JACKSONVILLE, Ala. -- When you are watching a natural disaster happen via the news or through social media, it's definitely sad. But when you see it for yourself, you start to imagine what it would be like if your own belongings were destroyed and gone forever, and then suddenly it becomes real.
"This is used to be a building, it had a front porch... Of course it's all over there now, across the street in the trees, and the backyard," said Terry Payton. He's speaking about his family's business, a fireworks warehouse off of Highway 204 in Jacksonville.
The family-owned fireworks stand once served the close-knit community of Jacksonville every summer, until Monday night when the stand and the fireworks were launched into the sky, not by a match, but by a tornado.

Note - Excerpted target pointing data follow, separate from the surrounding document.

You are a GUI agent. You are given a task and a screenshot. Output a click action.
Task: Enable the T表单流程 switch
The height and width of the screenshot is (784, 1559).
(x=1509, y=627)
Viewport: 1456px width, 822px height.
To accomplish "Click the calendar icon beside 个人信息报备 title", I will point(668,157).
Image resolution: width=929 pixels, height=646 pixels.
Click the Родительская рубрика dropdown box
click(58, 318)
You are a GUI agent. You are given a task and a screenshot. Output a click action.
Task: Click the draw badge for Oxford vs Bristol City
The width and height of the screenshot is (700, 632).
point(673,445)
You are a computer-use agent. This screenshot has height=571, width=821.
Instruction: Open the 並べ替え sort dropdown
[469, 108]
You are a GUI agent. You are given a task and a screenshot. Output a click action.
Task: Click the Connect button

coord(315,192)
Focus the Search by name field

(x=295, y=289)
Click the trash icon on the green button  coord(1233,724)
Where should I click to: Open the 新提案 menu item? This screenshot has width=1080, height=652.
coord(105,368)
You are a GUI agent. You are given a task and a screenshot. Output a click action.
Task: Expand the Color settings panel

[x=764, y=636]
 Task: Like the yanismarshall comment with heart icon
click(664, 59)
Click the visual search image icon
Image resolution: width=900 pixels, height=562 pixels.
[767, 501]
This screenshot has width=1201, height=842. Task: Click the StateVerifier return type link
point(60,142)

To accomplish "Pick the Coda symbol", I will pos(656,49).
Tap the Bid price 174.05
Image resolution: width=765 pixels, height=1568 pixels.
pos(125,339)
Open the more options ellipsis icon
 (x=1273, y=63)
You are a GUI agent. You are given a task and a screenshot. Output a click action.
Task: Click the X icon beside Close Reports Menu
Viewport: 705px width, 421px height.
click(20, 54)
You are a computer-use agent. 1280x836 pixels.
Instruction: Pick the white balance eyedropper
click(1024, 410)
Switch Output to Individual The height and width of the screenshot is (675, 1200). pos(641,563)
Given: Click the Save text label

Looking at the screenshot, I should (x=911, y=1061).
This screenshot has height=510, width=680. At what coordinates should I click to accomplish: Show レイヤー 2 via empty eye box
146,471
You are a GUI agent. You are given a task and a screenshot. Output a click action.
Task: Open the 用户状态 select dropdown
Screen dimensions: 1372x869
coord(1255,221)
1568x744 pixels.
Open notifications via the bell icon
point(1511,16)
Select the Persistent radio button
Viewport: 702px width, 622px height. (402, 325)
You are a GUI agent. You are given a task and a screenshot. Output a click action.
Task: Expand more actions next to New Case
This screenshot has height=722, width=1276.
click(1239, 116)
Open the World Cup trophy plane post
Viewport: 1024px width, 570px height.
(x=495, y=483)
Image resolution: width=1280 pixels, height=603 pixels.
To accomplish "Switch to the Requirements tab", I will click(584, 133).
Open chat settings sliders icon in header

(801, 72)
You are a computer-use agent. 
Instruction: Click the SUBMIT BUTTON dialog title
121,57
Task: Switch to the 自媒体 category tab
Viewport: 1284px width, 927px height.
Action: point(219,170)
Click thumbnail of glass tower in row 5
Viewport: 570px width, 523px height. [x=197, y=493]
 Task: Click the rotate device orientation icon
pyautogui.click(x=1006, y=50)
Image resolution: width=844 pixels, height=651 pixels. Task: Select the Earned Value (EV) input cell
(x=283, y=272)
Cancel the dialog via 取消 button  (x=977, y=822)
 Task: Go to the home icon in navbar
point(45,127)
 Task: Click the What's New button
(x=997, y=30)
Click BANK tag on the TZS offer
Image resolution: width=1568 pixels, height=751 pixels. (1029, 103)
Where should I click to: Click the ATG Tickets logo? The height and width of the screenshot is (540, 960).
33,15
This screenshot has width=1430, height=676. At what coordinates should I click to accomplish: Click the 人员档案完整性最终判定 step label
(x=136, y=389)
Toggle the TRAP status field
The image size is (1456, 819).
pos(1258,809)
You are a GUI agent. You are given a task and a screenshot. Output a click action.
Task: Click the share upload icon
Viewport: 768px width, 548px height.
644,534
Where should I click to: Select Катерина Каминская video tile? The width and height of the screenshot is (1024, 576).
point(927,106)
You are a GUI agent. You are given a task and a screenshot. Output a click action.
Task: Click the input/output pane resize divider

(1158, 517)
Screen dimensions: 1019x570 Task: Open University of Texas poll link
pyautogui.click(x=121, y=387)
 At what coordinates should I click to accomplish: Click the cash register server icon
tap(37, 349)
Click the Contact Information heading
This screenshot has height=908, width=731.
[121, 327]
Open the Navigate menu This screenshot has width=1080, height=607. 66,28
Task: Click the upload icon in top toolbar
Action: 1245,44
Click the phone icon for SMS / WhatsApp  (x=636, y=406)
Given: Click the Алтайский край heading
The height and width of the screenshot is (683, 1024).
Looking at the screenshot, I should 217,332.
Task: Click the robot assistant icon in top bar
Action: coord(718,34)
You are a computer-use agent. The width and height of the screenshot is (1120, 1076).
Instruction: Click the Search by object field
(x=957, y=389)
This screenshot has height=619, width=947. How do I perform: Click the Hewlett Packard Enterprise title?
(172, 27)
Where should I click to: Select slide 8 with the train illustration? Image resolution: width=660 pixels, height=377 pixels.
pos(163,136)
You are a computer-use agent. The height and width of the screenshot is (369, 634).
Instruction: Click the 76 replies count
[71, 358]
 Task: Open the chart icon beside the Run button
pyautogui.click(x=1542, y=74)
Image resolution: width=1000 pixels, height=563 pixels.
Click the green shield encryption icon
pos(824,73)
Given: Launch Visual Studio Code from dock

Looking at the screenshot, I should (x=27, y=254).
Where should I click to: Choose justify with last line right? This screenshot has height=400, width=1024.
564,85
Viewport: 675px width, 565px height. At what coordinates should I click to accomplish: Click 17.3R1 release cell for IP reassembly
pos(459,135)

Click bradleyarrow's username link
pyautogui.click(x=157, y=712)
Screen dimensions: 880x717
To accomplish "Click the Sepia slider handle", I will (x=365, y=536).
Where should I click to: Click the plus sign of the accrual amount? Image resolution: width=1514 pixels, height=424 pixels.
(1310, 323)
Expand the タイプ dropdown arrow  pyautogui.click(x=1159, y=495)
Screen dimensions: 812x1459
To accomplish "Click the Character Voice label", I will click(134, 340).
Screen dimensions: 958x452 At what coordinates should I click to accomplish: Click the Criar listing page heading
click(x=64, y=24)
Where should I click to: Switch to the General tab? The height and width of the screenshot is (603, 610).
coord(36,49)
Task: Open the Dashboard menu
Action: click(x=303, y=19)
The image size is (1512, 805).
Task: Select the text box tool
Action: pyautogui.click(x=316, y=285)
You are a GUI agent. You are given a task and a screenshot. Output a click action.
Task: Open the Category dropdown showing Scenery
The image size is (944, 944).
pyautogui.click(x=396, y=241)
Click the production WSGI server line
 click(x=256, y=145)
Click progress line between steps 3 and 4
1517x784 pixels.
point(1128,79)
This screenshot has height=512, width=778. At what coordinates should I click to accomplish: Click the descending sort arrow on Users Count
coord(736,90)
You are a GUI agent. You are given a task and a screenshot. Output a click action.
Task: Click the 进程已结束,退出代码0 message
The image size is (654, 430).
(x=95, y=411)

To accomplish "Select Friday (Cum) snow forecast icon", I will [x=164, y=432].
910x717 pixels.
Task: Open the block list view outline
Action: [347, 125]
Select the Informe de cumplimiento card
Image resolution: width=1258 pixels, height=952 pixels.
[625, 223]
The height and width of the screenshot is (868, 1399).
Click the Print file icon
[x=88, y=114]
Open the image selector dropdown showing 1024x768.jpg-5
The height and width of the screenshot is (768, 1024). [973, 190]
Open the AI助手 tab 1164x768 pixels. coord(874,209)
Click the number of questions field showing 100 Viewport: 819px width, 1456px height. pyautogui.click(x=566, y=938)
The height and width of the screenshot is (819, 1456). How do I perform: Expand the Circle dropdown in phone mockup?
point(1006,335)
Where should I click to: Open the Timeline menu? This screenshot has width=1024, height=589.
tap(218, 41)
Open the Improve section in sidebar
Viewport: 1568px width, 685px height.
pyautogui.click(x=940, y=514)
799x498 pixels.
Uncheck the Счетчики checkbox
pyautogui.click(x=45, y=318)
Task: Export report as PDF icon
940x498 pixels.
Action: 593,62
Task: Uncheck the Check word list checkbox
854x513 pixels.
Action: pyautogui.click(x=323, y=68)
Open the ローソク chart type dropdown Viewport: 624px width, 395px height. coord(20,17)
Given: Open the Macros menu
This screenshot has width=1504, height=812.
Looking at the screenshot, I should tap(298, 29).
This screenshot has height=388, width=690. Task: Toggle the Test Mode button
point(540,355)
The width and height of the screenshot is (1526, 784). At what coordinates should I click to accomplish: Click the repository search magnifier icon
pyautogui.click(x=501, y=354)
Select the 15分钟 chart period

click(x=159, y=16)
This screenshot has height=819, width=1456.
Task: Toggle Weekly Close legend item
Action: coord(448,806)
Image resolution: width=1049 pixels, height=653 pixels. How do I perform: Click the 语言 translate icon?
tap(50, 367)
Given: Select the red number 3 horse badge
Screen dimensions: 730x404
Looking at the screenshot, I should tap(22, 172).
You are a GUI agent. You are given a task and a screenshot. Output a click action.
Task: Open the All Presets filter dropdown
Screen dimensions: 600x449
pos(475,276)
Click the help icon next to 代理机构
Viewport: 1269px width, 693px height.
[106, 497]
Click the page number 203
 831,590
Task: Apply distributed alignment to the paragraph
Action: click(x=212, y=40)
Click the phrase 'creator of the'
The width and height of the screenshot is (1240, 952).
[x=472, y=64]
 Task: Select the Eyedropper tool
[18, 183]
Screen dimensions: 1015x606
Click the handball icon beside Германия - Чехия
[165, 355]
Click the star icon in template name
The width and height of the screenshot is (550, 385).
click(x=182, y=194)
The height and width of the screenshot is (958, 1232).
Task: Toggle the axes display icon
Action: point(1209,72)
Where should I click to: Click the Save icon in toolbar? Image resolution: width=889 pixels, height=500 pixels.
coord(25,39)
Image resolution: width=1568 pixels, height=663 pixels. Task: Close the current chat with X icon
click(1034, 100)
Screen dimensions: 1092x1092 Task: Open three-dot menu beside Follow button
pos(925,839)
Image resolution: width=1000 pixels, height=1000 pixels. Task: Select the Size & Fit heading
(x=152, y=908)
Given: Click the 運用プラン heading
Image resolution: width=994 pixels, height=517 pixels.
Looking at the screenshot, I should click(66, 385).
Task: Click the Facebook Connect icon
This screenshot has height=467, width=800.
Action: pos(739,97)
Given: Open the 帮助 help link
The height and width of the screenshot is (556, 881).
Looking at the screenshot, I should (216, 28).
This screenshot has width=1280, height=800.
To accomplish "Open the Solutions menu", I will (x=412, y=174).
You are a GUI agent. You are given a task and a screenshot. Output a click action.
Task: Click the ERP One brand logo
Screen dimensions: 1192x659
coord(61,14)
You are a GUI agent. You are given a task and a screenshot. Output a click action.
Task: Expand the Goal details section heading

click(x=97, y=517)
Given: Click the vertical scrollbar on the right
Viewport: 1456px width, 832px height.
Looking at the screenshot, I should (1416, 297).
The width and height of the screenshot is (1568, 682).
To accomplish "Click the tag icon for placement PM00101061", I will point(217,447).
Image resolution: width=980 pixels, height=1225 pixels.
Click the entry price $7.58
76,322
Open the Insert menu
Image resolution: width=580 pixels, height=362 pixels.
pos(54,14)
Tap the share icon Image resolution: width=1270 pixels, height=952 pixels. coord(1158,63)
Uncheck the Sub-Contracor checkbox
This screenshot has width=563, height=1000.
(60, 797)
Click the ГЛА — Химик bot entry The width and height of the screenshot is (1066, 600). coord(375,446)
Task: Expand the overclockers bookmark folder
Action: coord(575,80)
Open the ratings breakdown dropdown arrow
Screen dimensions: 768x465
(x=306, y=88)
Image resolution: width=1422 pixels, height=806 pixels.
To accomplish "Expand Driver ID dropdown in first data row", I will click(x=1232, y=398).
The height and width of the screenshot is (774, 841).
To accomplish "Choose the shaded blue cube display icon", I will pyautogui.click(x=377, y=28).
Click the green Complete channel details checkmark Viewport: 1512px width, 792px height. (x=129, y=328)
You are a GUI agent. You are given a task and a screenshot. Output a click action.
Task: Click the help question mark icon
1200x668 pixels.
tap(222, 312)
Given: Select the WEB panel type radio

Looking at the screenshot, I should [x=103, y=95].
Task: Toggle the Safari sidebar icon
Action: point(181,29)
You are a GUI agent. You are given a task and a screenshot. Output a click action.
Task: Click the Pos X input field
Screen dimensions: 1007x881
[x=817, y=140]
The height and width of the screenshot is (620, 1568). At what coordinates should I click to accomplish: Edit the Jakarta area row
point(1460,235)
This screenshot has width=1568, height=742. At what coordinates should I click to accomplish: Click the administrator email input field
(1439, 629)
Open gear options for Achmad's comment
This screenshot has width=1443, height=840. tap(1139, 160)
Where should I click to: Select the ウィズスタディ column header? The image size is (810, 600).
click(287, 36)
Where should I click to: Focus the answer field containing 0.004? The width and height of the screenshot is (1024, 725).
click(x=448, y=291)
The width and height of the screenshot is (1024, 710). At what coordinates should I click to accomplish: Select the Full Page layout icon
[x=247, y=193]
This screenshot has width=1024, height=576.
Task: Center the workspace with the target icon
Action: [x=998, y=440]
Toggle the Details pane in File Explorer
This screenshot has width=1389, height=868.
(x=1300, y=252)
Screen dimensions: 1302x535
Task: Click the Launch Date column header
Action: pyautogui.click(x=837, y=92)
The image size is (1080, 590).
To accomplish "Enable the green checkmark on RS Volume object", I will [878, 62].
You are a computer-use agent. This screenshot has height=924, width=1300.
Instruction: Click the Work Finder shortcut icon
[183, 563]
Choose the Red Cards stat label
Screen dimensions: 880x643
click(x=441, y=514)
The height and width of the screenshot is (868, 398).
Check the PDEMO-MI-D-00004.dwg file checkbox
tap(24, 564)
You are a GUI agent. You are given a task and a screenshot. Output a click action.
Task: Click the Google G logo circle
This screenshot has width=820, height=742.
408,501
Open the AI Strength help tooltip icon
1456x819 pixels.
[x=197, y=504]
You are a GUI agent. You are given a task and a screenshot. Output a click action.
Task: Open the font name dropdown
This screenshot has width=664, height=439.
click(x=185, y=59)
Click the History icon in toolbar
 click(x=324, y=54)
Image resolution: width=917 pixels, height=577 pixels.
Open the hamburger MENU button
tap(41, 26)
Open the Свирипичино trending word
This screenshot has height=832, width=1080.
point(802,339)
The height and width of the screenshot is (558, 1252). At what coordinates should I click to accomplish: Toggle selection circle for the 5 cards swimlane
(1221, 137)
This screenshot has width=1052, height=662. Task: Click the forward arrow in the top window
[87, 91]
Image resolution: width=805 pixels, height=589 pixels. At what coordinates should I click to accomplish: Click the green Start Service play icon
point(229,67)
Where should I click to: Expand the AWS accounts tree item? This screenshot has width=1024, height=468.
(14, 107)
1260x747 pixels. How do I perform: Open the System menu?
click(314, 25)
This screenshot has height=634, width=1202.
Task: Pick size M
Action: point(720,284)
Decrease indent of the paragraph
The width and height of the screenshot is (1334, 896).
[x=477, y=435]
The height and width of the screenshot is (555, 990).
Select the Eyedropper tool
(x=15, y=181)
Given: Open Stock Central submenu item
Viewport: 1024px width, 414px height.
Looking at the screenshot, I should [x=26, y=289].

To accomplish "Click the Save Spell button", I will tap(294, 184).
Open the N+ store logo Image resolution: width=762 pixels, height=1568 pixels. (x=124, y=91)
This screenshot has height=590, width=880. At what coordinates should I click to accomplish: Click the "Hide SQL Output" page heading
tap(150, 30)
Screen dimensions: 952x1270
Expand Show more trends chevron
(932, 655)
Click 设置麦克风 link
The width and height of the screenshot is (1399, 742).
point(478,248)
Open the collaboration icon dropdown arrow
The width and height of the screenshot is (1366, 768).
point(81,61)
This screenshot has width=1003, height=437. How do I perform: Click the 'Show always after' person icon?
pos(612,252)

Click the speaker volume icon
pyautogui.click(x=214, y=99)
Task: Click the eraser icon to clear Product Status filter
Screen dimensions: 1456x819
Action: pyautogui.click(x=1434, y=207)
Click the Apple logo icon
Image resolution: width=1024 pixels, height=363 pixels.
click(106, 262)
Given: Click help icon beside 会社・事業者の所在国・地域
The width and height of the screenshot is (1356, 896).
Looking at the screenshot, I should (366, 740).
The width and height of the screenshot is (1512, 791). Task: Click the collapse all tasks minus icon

Though it thankfully wasn't a home, personal belongings were still scattered throughout the debris.
"Obviously they're running across a few things that are, you know, you can see it's heartbreaking," Payton said.
Personal items like a graduation cap and gown, children's trophies, Beanie Babies, A Chicken Soup For the Teenage Soul book, even an intact set of tea cups that belonged to the owner's grandmother.
This property is located right off of highway 204 in Jacksonville along the direct path of the tornado, and the community has come together to help anyone in any way that is needed. Volunteers and EMA officials gathered at the Jackson Community Center to be organized and deployed to provide assistance in whatever capacity was needed, whether that was using chain saws to clear roadway debris or to provide food and toiletries.
This family, like many others suffering personal property loss right now, will be cleaning up until the job is done....and it's time to move forward.